_Exercise brief_: Scan the entries below, and for each line that includes the word "пропагандистской", make a copy.

_Collected data_:
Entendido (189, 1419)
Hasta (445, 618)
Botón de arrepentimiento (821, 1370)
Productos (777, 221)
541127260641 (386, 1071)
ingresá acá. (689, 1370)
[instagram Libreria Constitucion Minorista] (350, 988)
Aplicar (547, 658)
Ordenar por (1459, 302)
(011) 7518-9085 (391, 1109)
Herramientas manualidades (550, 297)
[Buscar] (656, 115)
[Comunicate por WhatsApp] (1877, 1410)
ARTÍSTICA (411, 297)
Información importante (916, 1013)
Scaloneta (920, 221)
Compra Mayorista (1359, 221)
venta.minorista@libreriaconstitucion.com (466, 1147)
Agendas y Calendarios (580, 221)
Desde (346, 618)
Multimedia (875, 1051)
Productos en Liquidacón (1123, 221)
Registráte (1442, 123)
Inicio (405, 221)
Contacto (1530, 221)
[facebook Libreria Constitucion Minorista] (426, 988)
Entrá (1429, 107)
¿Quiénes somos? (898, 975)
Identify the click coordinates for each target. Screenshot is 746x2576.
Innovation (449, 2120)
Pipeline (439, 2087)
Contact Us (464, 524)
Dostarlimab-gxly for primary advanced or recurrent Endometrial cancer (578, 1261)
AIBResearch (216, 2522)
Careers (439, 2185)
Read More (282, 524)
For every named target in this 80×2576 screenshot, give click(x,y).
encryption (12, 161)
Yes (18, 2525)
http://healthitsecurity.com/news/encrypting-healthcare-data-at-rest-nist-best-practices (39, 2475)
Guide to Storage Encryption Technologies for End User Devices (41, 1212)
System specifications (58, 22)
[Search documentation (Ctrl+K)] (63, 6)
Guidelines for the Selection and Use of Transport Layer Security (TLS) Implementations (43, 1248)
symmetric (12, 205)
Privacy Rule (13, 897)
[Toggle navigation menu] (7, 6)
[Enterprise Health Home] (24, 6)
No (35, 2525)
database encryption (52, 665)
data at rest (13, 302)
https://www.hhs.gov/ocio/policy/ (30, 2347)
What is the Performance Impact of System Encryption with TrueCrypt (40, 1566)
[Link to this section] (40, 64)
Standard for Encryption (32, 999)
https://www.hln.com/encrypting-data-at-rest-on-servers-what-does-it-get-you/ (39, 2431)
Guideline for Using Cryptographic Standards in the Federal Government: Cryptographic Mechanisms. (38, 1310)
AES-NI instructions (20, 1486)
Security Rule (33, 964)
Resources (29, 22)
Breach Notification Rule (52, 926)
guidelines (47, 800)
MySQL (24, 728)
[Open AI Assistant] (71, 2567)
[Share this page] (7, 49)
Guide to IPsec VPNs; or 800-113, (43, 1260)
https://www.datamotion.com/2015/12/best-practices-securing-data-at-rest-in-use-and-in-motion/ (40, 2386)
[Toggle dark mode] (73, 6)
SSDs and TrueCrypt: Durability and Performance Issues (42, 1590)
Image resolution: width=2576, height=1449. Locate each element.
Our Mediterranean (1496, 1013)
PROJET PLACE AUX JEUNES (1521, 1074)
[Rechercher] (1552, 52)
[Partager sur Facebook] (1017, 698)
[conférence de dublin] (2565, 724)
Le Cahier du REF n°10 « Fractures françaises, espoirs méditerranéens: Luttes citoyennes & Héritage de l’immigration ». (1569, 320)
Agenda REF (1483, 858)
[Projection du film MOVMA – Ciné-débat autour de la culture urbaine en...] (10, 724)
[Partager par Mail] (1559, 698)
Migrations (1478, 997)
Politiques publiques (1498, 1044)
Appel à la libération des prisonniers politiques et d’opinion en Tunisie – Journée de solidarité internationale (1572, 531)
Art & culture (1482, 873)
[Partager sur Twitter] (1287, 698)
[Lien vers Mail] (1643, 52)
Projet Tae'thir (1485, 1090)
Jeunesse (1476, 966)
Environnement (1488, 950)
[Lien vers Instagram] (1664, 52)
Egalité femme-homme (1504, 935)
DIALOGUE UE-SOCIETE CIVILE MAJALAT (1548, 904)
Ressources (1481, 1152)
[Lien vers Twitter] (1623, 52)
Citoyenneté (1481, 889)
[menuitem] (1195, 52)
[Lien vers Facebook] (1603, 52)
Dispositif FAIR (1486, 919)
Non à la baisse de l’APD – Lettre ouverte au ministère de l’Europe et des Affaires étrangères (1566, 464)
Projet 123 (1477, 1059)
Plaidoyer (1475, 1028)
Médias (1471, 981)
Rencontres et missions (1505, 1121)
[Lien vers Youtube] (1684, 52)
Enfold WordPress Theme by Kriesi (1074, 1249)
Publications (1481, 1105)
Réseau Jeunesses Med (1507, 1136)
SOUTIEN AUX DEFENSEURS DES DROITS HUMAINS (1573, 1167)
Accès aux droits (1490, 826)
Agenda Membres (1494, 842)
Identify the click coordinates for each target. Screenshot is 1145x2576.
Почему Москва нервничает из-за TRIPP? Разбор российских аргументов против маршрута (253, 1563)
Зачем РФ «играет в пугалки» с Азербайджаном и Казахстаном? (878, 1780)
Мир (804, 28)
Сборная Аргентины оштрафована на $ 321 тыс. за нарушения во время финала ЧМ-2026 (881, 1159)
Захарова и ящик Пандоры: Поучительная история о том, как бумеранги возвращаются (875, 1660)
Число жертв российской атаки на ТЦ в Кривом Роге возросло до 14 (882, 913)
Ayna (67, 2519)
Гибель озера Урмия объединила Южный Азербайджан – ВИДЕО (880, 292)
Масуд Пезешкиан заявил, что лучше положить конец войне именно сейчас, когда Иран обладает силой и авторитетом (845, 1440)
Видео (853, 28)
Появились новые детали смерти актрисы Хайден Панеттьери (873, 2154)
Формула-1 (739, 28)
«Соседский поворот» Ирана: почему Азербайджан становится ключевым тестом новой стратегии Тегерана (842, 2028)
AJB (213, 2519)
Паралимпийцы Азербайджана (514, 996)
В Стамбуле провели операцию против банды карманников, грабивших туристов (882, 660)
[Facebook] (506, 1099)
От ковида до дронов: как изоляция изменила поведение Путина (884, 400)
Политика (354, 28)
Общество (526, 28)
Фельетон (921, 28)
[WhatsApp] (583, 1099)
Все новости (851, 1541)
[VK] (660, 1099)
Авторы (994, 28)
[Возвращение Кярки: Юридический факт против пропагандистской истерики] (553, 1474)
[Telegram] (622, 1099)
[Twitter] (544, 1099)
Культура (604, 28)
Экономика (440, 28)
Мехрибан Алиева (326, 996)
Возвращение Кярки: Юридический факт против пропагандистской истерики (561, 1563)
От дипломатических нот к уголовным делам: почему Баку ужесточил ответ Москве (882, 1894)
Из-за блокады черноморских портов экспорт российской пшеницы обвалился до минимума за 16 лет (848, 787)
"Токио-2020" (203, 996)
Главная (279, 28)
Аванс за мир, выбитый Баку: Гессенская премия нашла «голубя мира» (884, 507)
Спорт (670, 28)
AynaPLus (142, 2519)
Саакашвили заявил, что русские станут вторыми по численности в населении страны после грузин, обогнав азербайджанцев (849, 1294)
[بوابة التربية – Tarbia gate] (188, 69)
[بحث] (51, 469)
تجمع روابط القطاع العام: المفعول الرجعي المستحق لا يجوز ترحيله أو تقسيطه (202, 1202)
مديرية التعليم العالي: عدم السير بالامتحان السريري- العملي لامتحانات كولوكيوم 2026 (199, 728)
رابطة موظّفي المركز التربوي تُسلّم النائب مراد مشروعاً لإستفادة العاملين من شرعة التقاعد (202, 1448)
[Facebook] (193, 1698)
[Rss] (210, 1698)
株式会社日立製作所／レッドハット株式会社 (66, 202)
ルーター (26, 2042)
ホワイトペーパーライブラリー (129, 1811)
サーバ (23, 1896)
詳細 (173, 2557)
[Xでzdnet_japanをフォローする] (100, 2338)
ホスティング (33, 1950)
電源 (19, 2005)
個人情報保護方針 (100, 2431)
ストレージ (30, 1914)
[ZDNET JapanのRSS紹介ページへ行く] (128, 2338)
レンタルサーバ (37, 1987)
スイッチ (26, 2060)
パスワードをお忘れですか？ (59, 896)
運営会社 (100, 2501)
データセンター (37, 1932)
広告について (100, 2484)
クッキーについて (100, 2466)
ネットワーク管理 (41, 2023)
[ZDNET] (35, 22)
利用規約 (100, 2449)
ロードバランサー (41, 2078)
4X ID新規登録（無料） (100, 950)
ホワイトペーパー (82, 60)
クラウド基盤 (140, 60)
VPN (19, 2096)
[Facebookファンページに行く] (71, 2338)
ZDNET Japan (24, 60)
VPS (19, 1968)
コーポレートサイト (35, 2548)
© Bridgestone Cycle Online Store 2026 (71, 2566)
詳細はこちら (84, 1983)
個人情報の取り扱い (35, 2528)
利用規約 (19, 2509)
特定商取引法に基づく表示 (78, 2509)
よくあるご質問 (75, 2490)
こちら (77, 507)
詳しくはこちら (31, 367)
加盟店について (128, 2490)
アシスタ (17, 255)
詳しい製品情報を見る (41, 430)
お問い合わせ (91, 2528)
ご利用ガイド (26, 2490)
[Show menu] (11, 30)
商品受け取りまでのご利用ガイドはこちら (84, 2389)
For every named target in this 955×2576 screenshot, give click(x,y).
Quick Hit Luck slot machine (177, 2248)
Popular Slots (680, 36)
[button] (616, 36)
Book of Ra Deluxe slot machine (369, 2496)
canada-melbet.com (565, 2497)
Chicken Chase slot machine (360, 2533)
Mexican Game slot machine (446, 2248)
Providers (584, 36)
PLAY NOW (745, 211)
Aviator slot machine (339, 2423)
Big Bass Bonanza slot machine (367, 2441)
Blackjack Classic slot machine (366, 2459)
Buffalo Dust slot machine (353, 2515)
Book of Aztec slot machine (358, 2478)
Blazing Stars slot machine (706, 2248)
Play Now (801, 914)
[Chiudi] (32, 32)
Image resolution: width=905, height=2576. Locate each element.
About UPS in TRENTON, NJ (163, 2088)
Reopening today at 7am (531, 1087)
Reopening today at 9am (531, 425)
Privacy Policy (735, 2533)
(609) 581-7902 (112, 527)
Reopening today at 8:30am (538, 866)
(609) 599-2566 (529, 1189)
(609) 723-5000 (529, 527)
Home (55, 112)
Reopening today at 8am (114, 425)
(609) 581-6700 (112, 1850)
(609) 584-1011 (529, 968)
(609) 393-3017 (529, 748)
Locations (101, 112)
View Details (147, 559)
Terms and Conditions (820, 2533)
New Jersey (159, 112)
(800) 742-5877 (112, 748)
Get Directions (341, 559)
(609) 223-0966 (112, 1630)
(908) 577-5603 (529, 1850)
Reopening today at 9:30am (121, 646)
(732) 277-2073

_Exercise output_:
[Возвращение Кярки: Юридический факт против пропагандистской истерики] (553, 1474)
Возвращение Кярки: Юридический факт против пропагандистской истерики (561, 1563)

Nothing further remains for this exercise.